Slumping garment exports led yesterday to an official downgrade for Cambodian’s growth outlook this year – albeit a slight one.
Minister of Economy and Finance Keat Chhon projected 6.9 per cent year-on-year gross domestic product growth for 2012, down a tenth of a percentage point from the government’s original outlook of 7 per cent.
Year-on-year garment export growth slowed from 22.8 per cent in the first quarter of the year to about 12.8 per cent in the second quarter. “The lower prediction is due to a slow increase in garment exports in April and May this year,” Keat Chhon said at a National Assembly meeting yesterday.

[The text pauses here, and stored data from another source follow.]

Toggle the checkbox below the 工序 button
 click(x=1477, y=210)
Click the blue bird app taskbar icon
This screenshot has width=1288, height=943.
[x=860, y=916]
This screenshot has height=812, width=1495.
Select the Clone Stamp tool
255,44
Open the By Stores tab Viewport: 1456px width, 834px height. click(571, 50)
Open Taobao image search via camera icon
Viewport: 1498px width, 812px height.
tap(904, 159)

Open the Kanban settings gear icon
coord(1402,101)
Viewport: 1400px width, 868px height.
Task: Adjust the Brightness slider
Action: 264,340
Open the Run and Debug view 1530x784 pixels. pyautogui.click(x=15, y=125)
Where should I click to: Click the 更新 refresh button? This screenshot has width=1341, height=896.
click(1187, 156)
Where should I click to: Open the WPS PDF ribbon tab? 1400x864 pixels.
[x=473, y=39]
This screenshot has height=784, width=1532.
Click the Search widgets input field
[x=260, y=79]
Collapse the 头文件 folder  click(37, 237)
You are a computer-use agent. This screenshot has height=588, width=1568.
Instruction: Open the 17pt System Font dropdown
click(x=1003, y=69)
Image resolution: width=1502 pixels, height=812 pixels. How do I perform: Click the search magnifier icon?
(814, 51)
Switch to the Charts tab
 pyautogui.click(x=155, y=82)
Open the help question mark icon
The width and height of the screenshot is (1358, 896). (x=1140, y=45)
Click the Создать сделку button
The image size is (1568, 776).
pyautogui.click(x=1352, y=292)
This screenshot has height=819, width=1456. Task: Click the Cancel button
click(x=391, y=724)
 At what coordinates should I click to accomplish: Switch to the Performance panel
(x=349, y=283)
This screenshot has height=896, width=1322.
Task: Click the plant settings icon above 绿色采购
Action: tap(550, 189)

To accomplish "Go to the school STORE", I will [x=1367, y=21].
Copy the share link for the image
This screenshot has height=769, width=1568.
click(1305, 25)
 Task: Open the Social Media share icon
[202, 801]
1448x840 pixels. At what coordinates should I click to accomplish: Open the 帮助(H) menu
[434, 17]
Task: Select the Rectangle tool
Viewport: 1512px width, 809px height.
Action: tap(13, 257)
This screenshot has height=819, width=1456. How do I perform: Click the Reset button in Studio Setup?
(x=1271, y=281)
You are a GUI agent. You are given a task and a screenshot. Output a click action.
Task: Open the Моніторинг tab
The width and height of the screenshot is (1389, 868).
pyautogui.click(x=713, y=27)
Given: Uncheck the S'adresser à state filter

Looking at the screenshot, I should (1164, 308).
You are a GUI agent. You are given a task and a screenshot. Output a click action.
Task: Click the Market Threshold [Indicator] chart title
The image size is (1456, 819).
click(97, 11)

The United States is the prime destination of Cambodian garment exports, followed by the European Union and East Asia.
GDP predictions skipped and bounced throughout last year as the government and international financial institutions tried to appraise the effects of Western financial turmoil and a devastating flood at home.
The modest downgrade, however, was not cause for concern among Cambodian economists. Chan Sophal, president of the Cambodia Economic Institute, said other industries would play a stronger role in generating GDP this year.
“We’ll definitely achieve 7 per cent GDP growth this year due to the promising growth we’ve seen in agriculture and tourism, he said. “I don’t believe garments will be significantly impacted by problems in Europe. It’s my personal opinion that our products are still on the level of basic consumption in Europe. They are still needed by the people.”
Slow growth and debt crises in the United States and Europe aren’t the only obstacles to garment manufacturing growth in Cambodia this year.
Claims against garment factories – in step with strikes – doubled during the first five months of the year, and industry insiders claimed idle factory floors would lead to decreased year-on-year export growth, the Post reported last month.